(Written exercise): Please set out everything in the records from the line containing "Box Size (782, 433)" down to the last line as a numbered list, leaving out any blank lines.

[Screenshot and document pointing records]
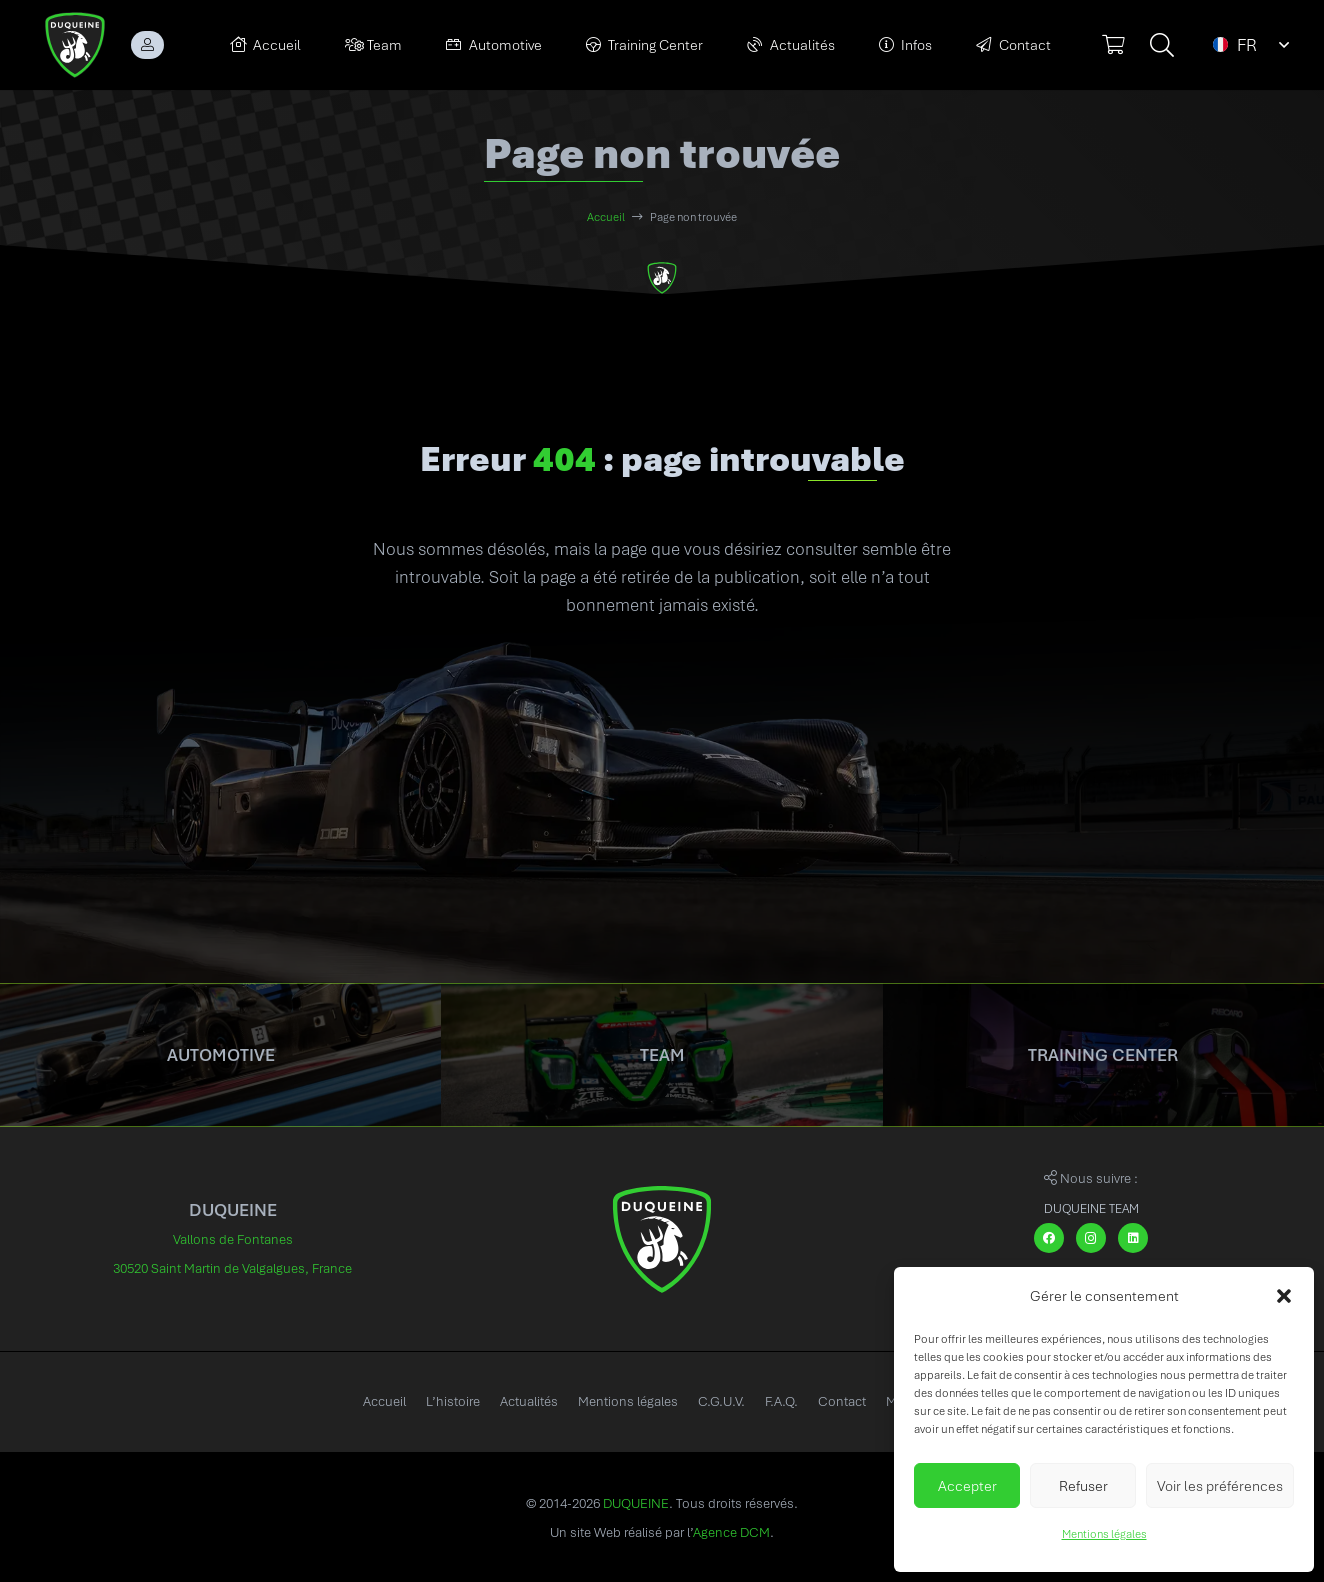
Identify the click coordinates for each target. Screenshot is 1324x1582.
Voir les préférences (1220, 1486)
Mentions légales (1104, 1534)
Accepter (967, 1486)
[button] (1284, 1296)
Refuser (1083, 1486)
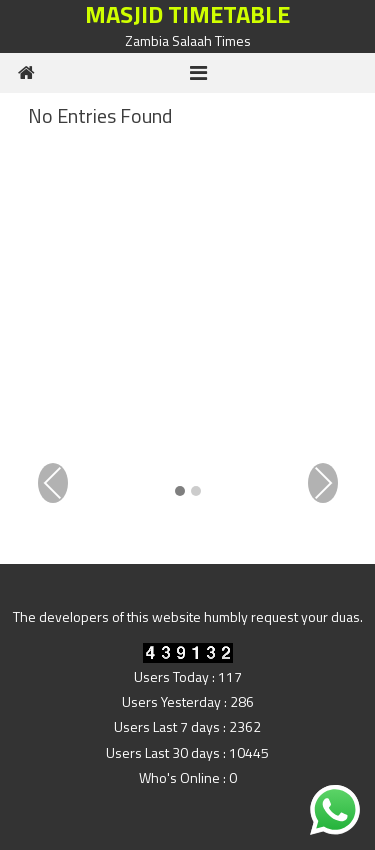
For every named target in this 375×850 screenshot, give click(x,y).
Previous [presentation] (53, 483)
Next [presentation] (323, 483)
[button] (180, 492)
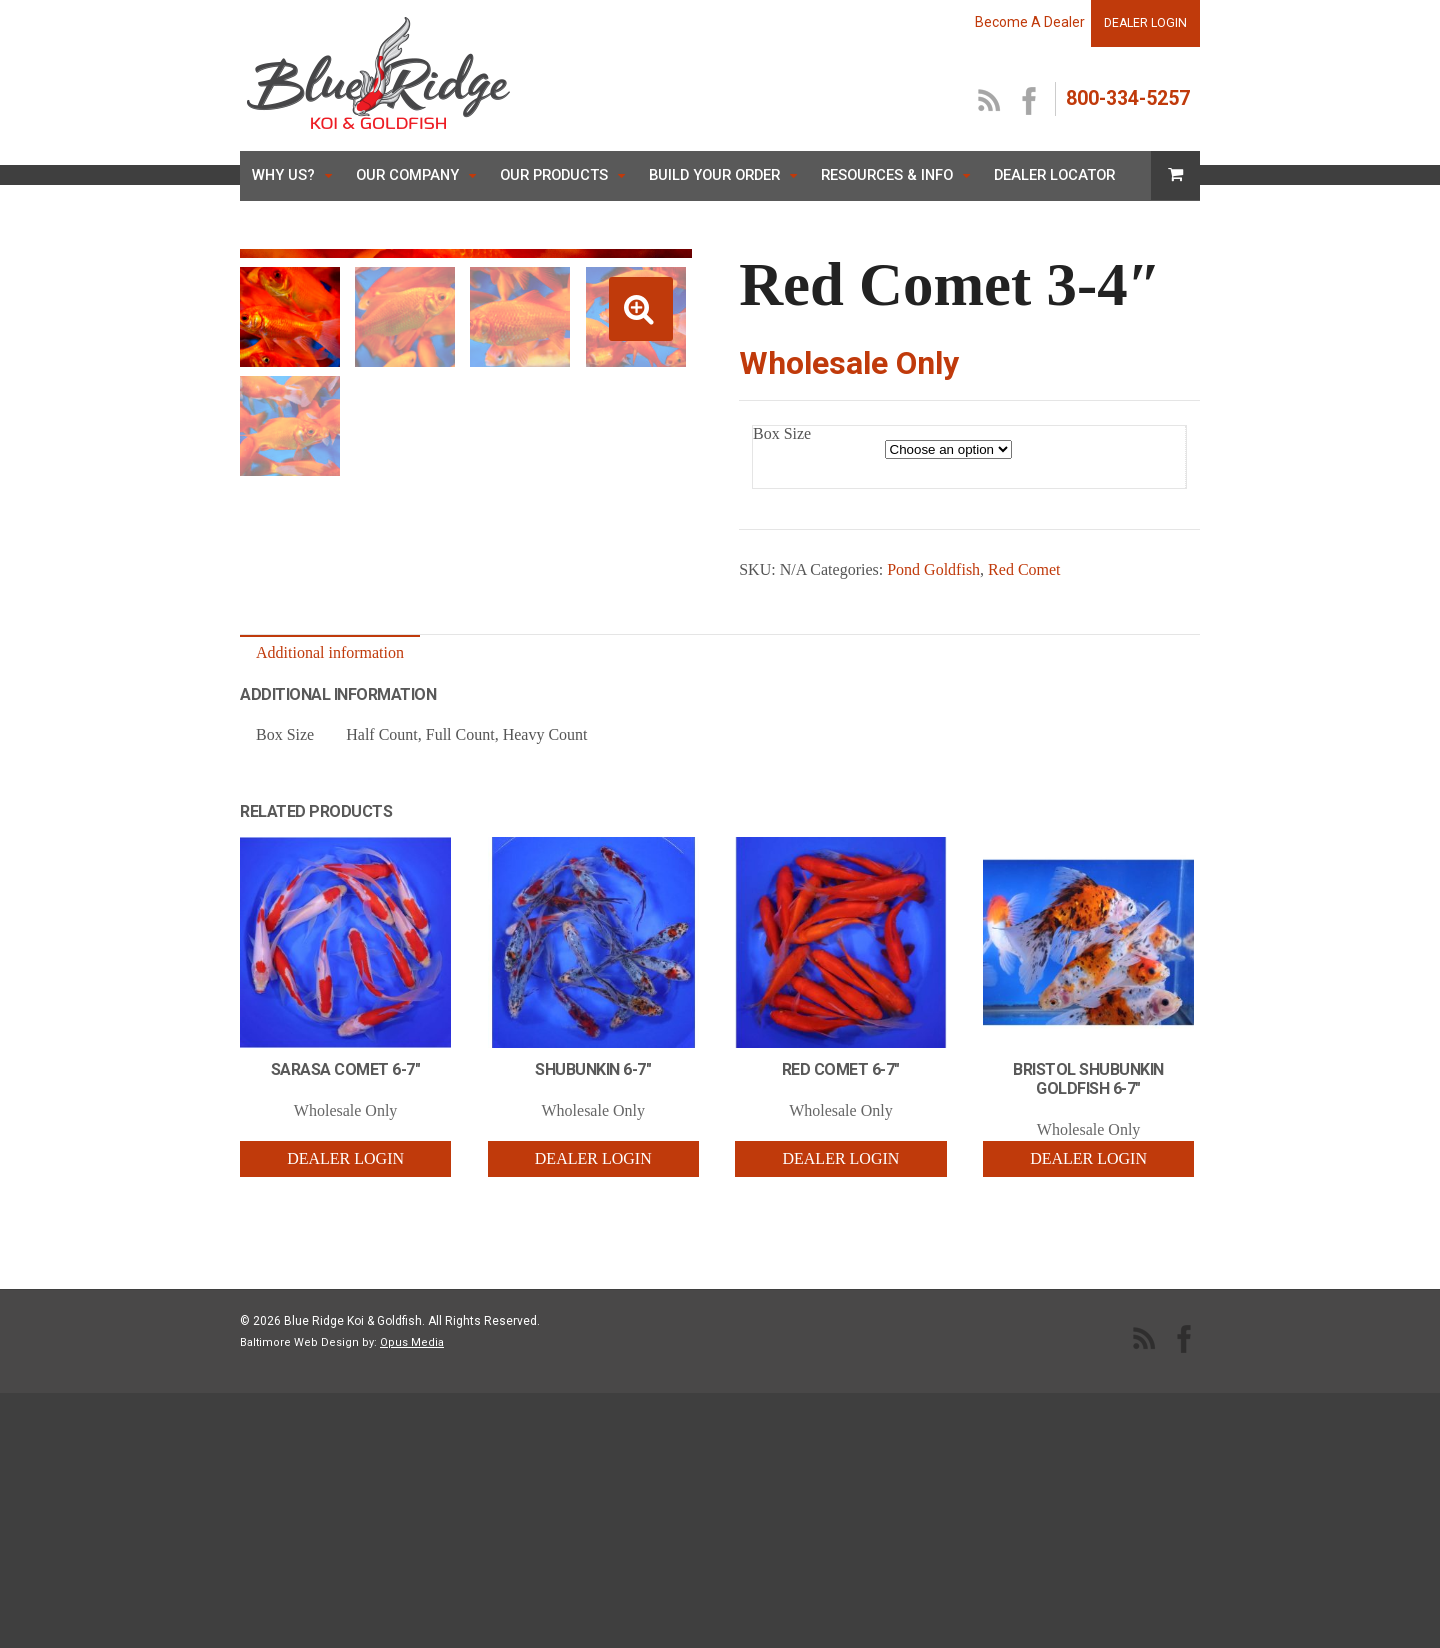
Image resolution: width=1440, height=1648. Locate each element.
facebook (1030, 102)
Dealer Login (345, 1333)
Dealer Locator (1054, 175)
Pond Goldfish (933, 569)
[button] (641, 309)
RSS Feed (990, 102)
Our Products (554, 175)
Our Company (407, 175)
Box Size (782, 433)
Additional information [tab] (330, 828)
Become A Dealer (1030, 22)
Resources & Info (887, 175)
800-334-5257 (1128, 98)
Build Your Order (714, 175)
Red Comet (1024, 569)
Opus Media (412, 1517)
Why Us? (283, 175)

(In response):
1. Box Size (782, 433)
2. Additional information [tab] (330, 828)
3. Become A Dealer (1030, 22)
4. Resources & Info (887, 175)
5. 800-334-5257 (1128, 98)
6. Build Your Order (714, 175)
7. Red Comet (1024, 569)
8. Opus Media (412, 1517)
9. Why Us? (283, 175)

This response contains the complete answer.